Emily Elconin / Bloomberg / Getty Images GM is expected to release its third-quarter results next week.
Key Takeaways
General Motors said it expects to take a $1.6 billion charge in the third quarter as it shakes up its electric vehicle operation because of falling demand. The "Big Three" automaker said it sees declining EV sales with the expiration of U.S. tax incentives.
General Motors' electric vehicle plans aren't playing out as it had hoped.
The "Big Three" automaker warned Tuesday that it now expects to take a $1.6 billion charge in the third quarter as the company shakes up operations because of falling demand for EVs.

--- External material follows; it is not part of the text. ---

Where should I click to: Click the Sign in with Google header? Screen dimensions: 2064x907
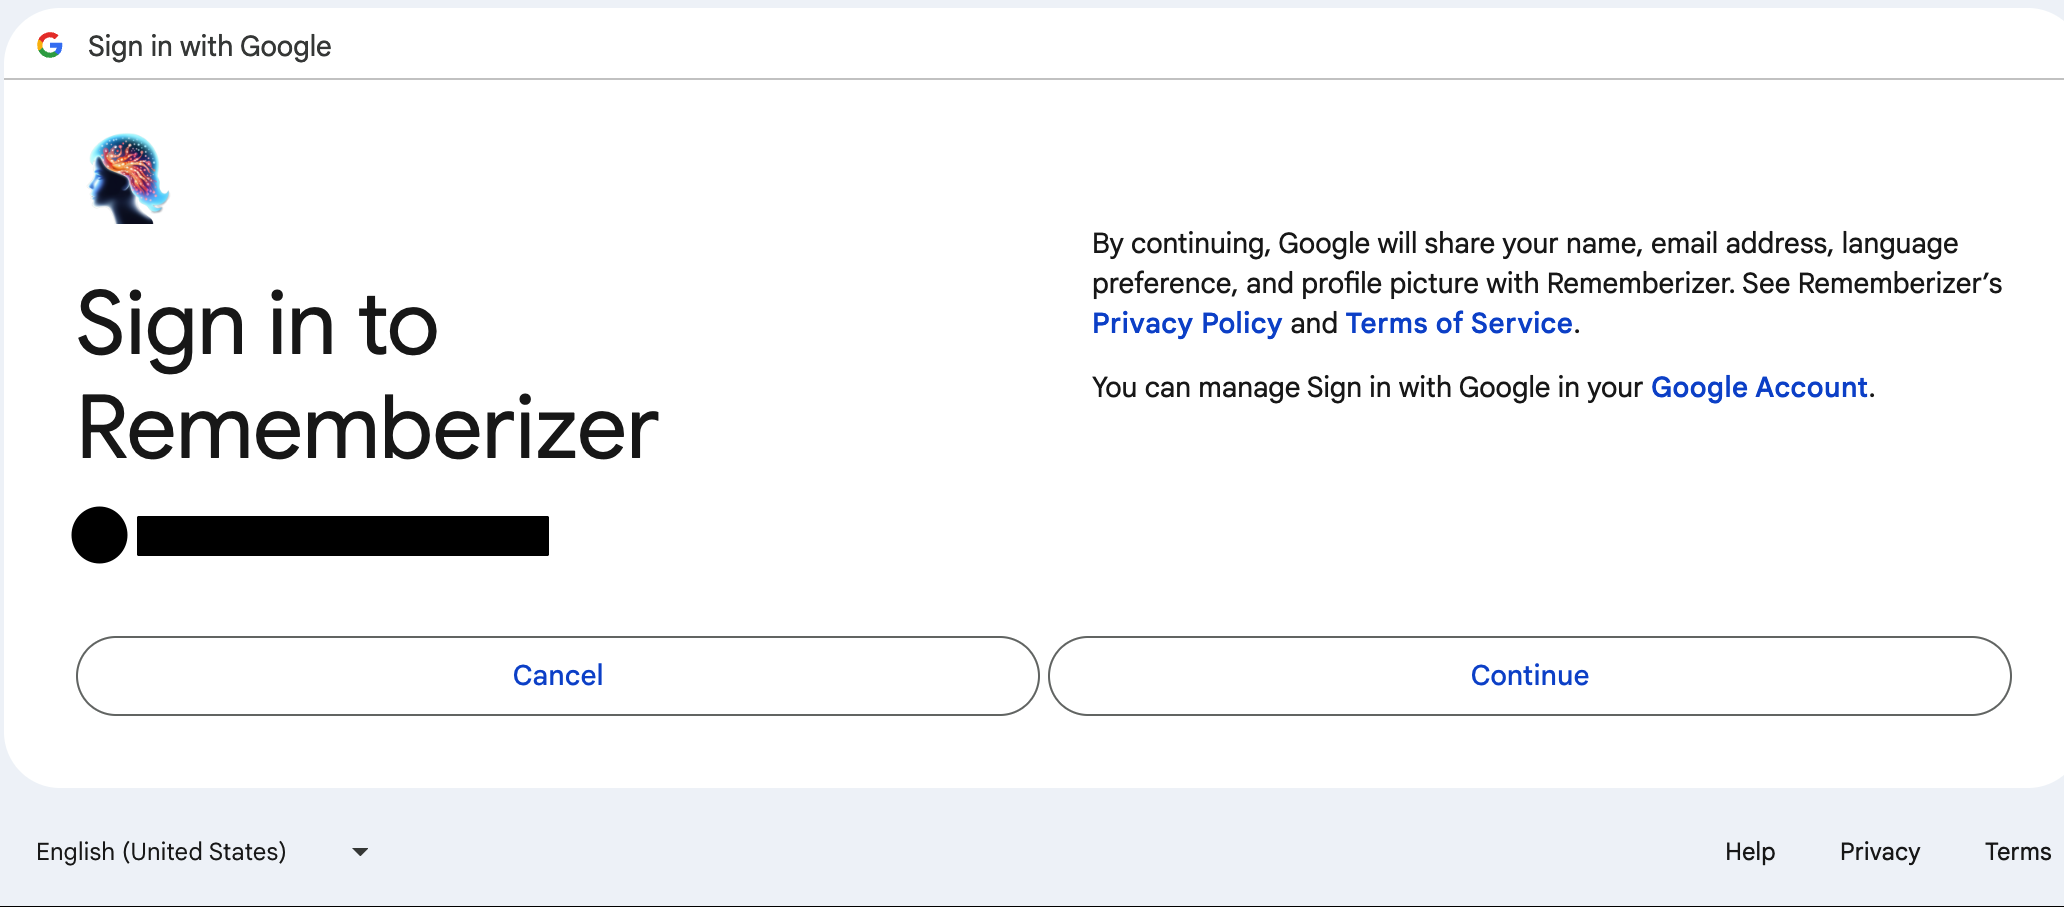pos(208,45)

GM (GM) wrote in a regulatory filing that the charge is based on a “strategic realignment of our EV capacity and manufacturing footprint to consumer demand,” along with the cancellation of contracts and other EV investments.

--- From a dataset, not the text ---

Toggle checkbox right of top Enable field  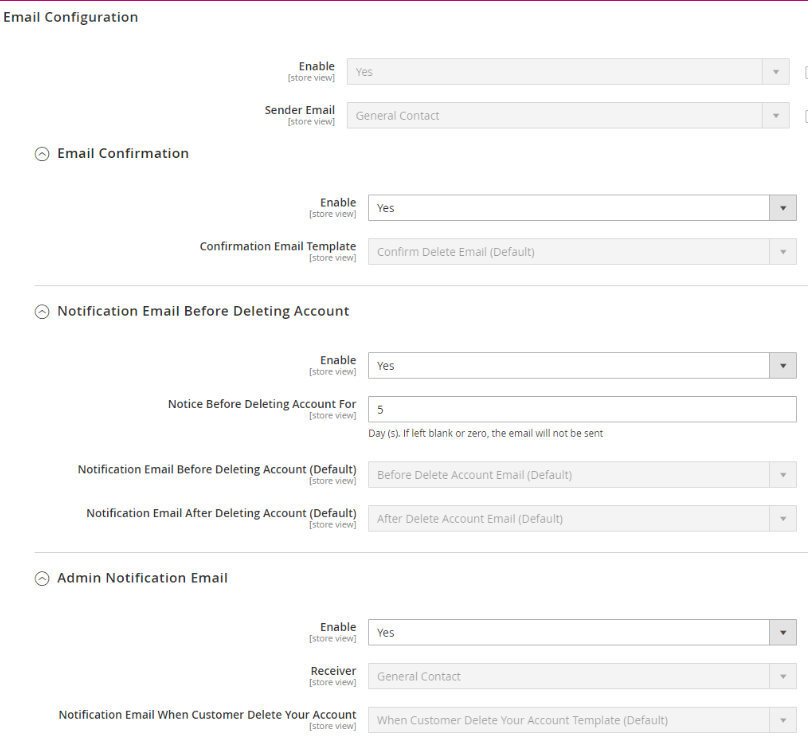pos(805,72)
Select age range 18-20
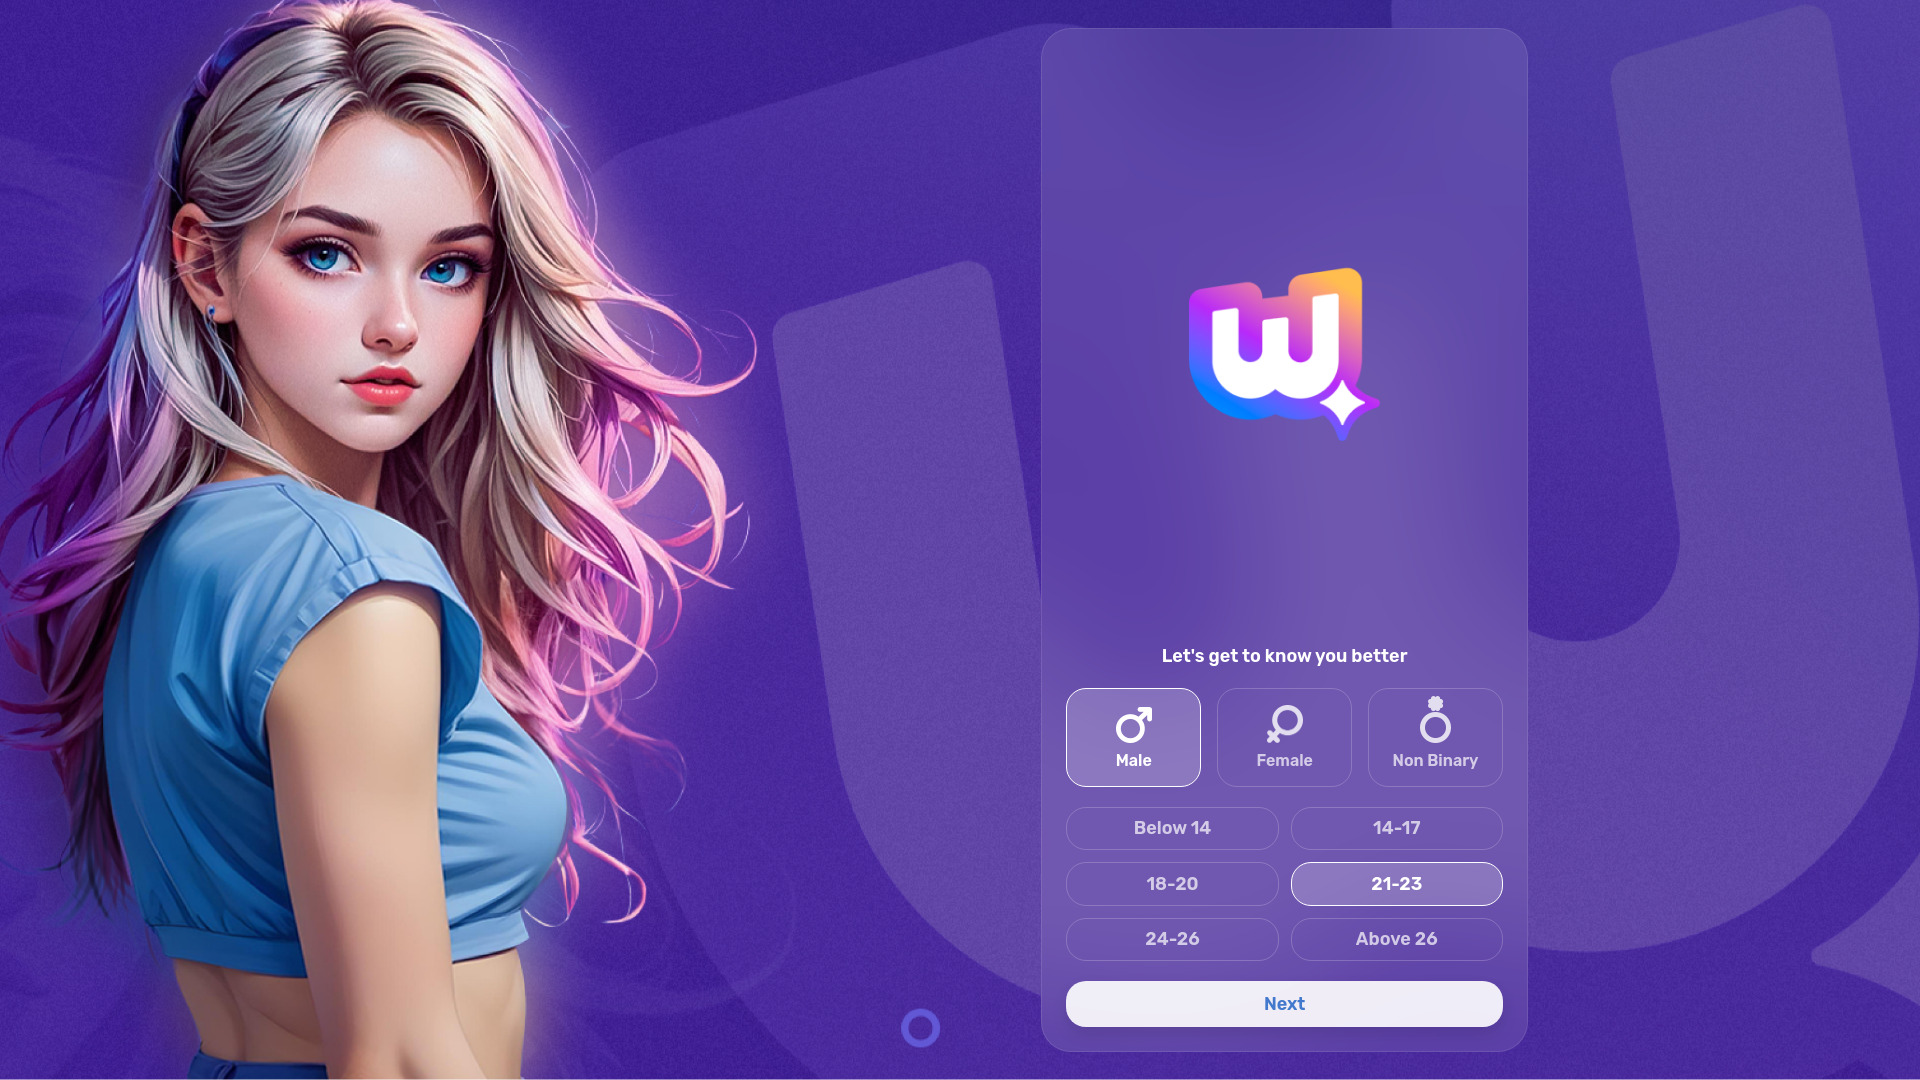This screenshot has height=1080, width=1920. [1172, 884]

The company also warned it could have “additional future material cash and non-cash charges that may adversely affect our results of operations and cash flows in the period in which they are recognized.” The carmaker is scheduled to report earnings next week.
Why This Is Significant
GM's warning could be taken as an adverse signal for electric vehicle makers in the U.S. broadly, as the same headwinds that affect GM could weigh on other automakers.
GM said the Trump administration's elimination of EV tax credits and changes in emissions standards would depress sales, though a pull-forward in demand as buyers rushed to take advantage of credits before they expire likely boosted GM's sales in the third quarter, according to Cox Automotive, citing Kelley Blue Book estimates.
Shares of GM were up 2% in recent trading, rebounding from losses earlier in the session. They've added about 7% in 2025 so far, compared to a roughly 13% rise for the S&P 500.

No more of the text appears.